His first mainstream feature was “Kabul Express,” an action film set in Afghanistan with some comedy scenes but no songs. It was still considered Bollywood because of its marquee-level stars. His next film, “New York,” was about three Hindi-speaking friends living in New York City during the Sept. 11, 2001 attacks and how one becomes a terrorist suspect. It contains torture and bombs and Indian FBI agents, but also songs, lighthearted elements, and a love triangle.

“Normally, Bollywood doesn’t do politics,” Kabir says, and while he thinks the industry has become more adventurous there’s still a ways to go. In classic masala movies, for instance, Muslim characters were either sidekicks or bad guys. He wants to make films in which “characters have Muslim names (like Khan) but no special reference is made to them of being Muslim.”

Farah, whose father directed “B-grade action movies in the ’60s,” thinks the changes mentioned by Kabir affect only a small part of the business. “The indie and art sectors, what we call ‘parallel cinema’ in Bollywood, are doing well now in India,” she says. “They can make a lot of money at the multiplexes. But those movies don’t cater to the whole of India, which is vast.

Most of the country is illiterate, so you can’t give them something that goes over their heads.” Maybe one “socially relevant” Bollywood film makes any money in a given year. “Multiplex ticket prices are higher than those for single-screen theaters, which is where the masses go,” she says. “They want song-and-dance, glamorous girls, good-versus-evil. They want to go home feeling entertained.”

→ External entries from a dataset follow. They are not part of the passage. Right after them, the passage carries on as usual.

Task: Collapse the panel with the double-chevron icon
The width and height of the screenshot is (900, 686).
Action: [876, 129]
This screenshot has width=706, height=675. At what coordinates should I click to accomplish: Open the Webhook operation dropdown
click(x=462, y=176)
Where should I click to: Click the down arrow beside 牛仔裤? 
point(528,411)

“Om Shanti Om” was seen as a movie that bridged the gap between the multiplex audience and the “single screen culture.” Basically a parody of (or, as Farah prefers, an “homage” to) classic masala films, it features a clever two-part structure, one taking place in 1977, the other in 2007, about two film actors, one a huge star the other a bumbling novice, who fall in love in the first part and are then reincarnated in the second with their roles reversed. This premise allowed Farah to stage a huge production number for each part with the biggest stars from their respective eras. “The multiplex audience totally got it,” she says. “It received great reviews, but the taxi drivers loved it, too.”

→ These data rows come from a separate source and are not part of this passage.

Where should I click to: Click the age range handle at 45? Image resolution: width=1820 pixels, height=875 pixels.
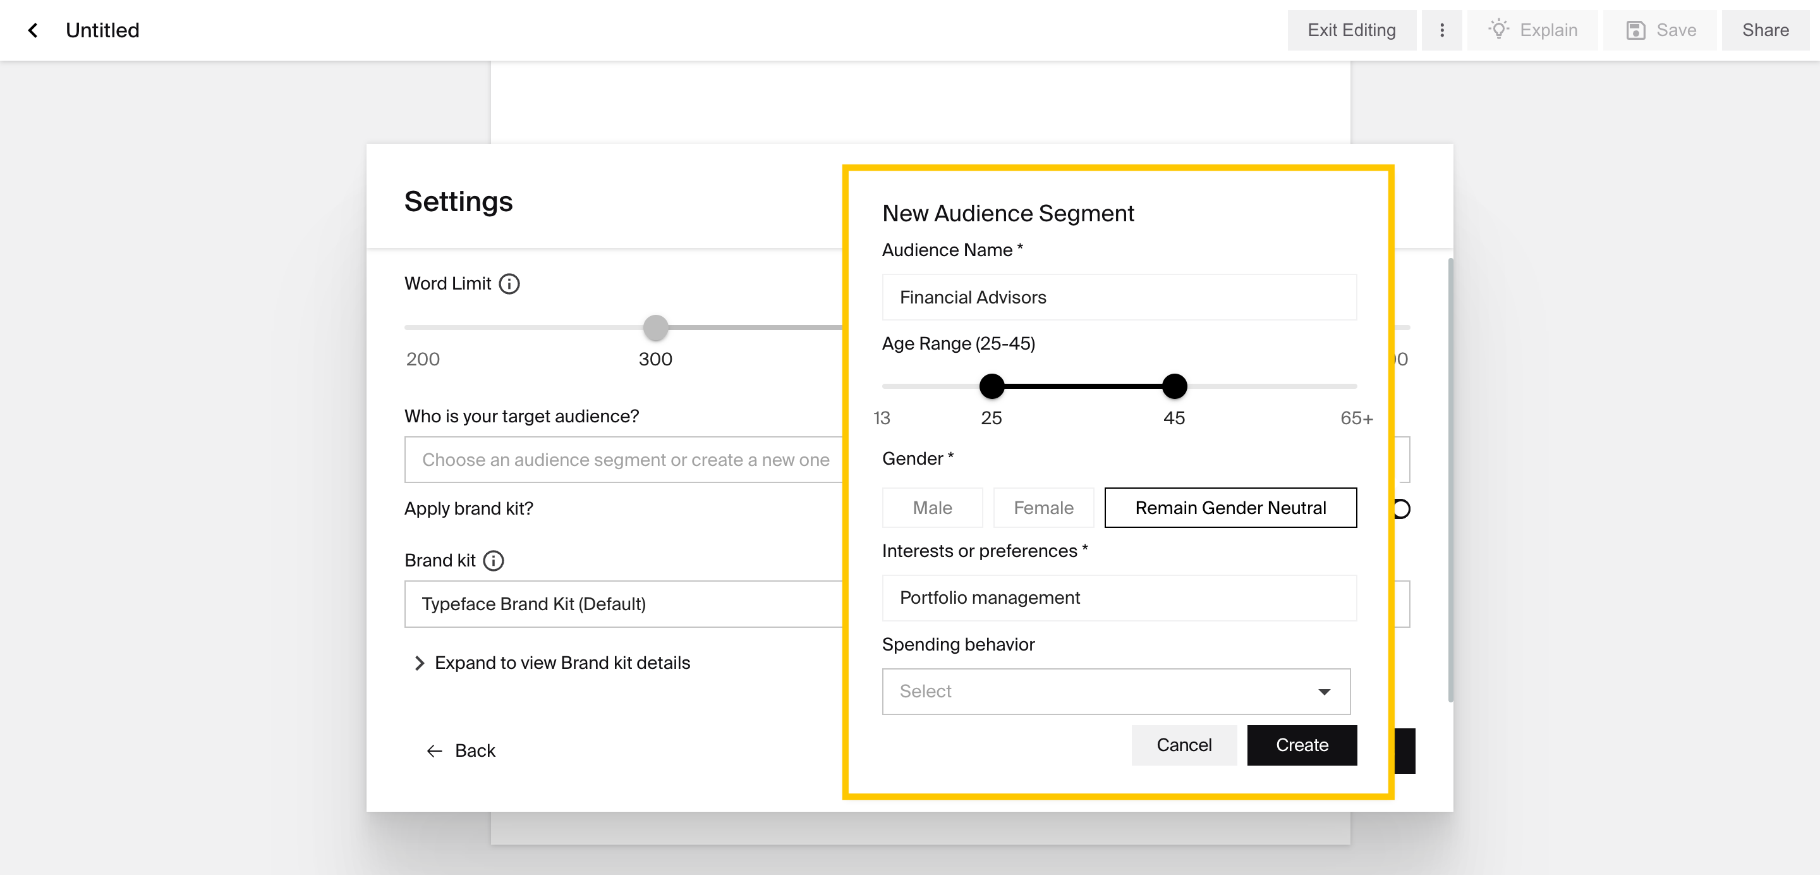(x=1174, y=387)
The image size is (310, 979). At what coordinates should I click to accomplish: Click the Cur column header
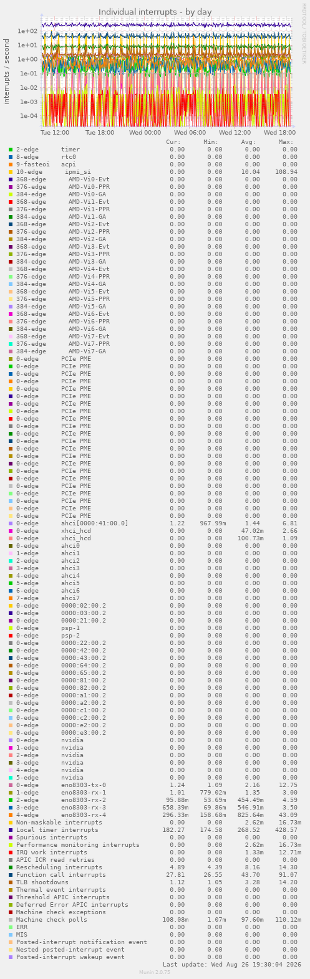(x=173, y=142)

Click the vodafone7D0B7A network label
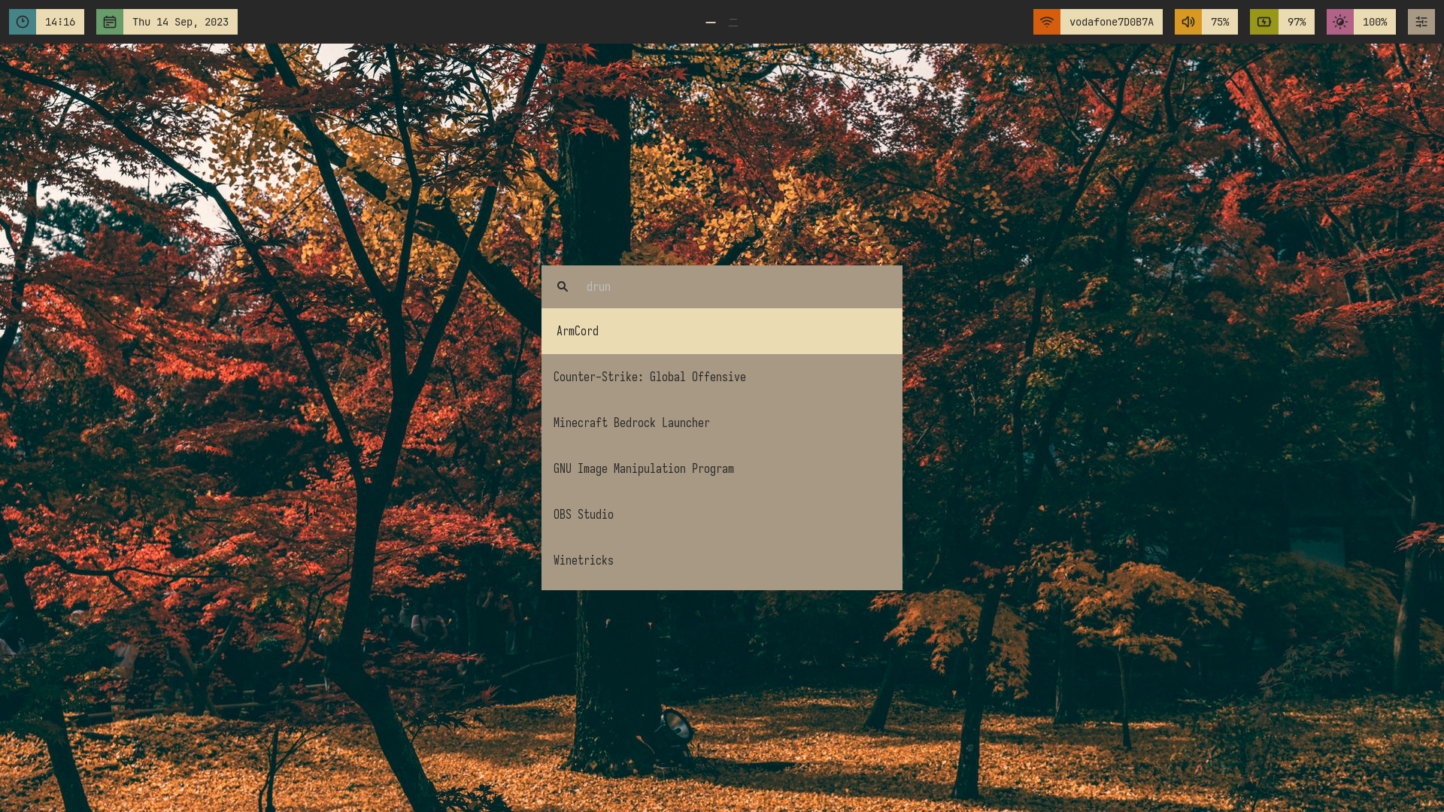pyautogui.click(x=1111, y=22)
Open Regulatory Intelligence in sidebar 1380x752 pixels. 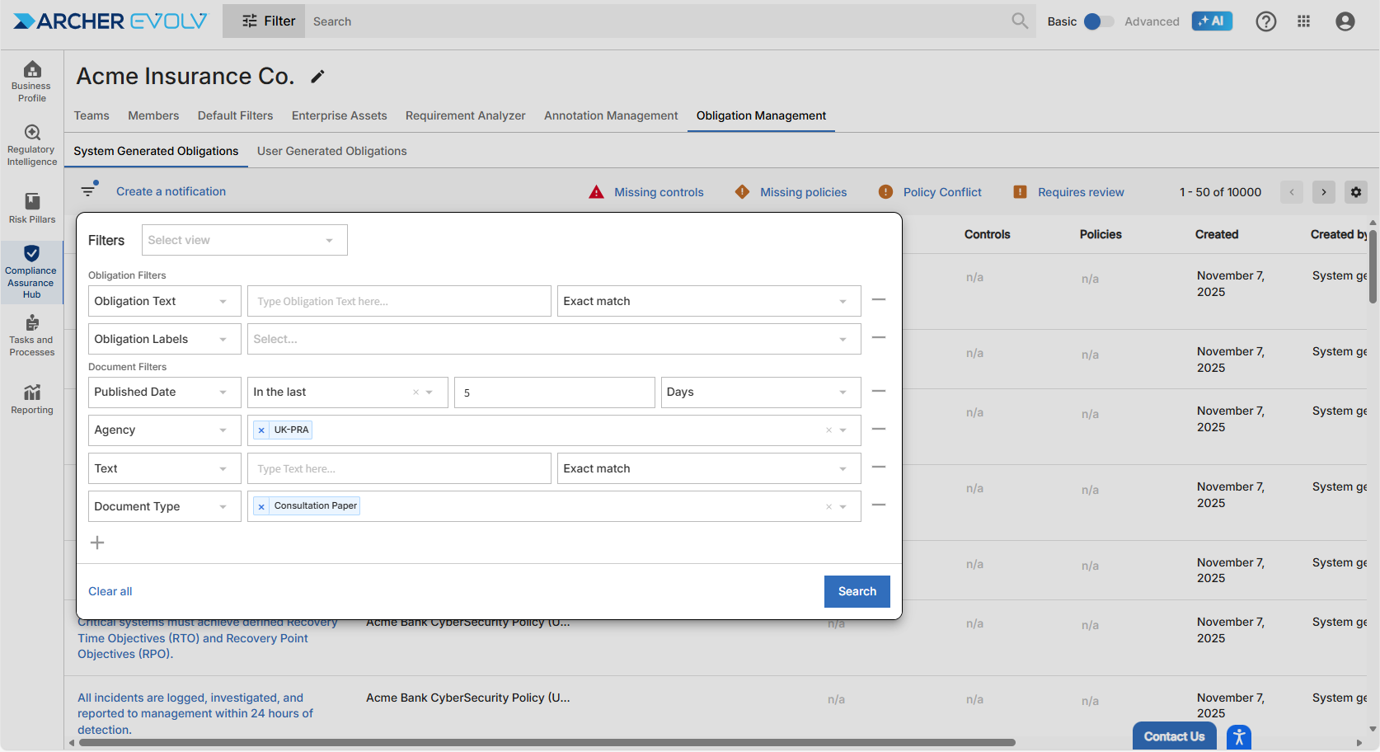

If Japan’s interest in Bollywood turns out to be more than a fad, producers will be happy to film here. Kabir is developing a script about the Indian Army’s alliance with the Japanese military during World War II to fight the former’s colonial masters, the British. But even if the movie doesn’t require Japan locations, Panesar says it doesn’t mean they can’t shoot in Japan. He has been in contact with regional film commissions in the Kansai region to discuss such possibilities, since a requirement of modern Bollywood is foreign settings, no matter how gratuitous. “Ek Tha Tiger” had six. “We used Trinity College in Dublin,” says Panesar, “but it just as easily could have been a school in Tokyo.”